> [Records supplied]
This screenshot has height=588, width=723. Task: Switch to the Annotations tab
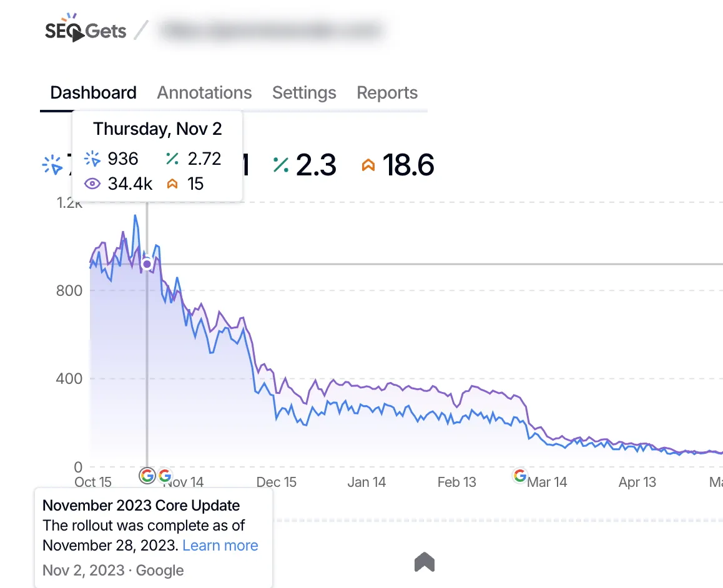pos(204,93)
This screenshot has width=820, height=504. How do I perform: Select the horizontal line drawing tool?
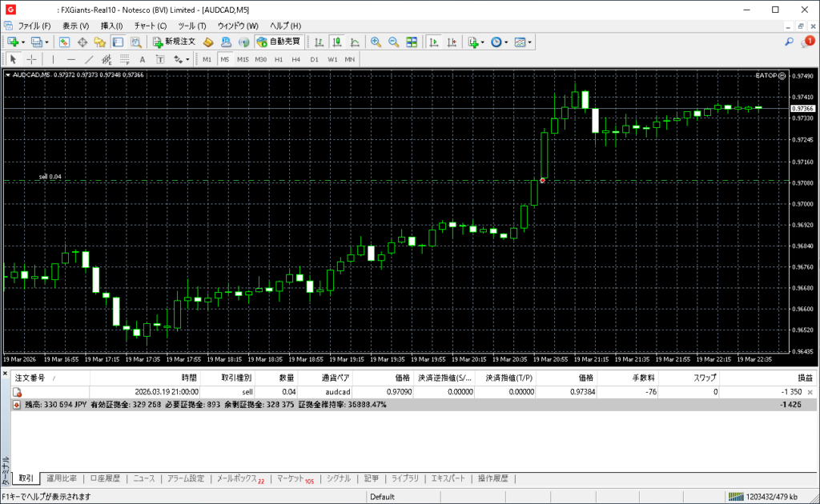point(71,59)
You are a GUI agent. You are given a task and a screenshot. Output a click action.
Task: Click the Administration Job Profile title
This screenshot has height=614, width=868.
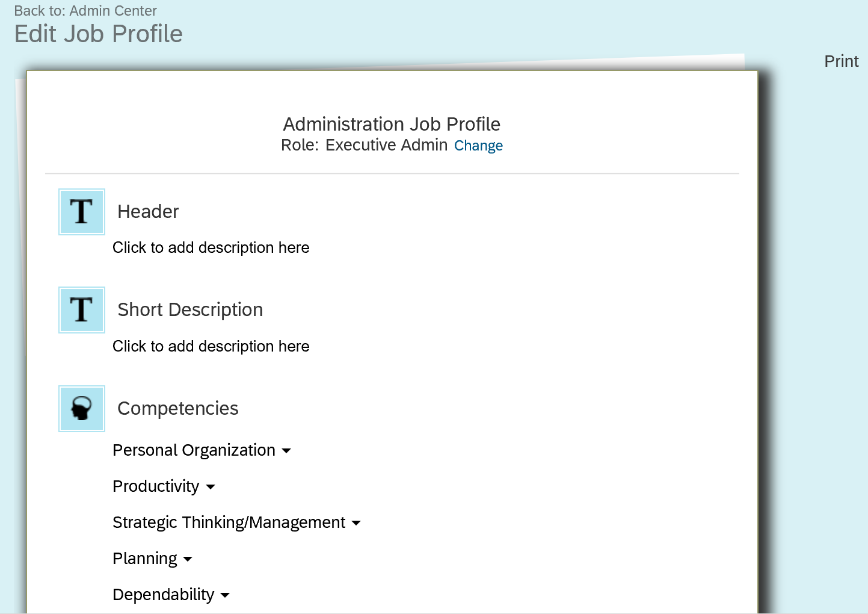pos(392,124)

> [Task prompt]
What is needed is an exact restatement of the lines from the line with "Task: Click the" through the final line of the data, pictures excluded.

> [Answer space]
Task: Click the Administration Job Profile title
This screenshot has height=614, width=868.
pos(392,124)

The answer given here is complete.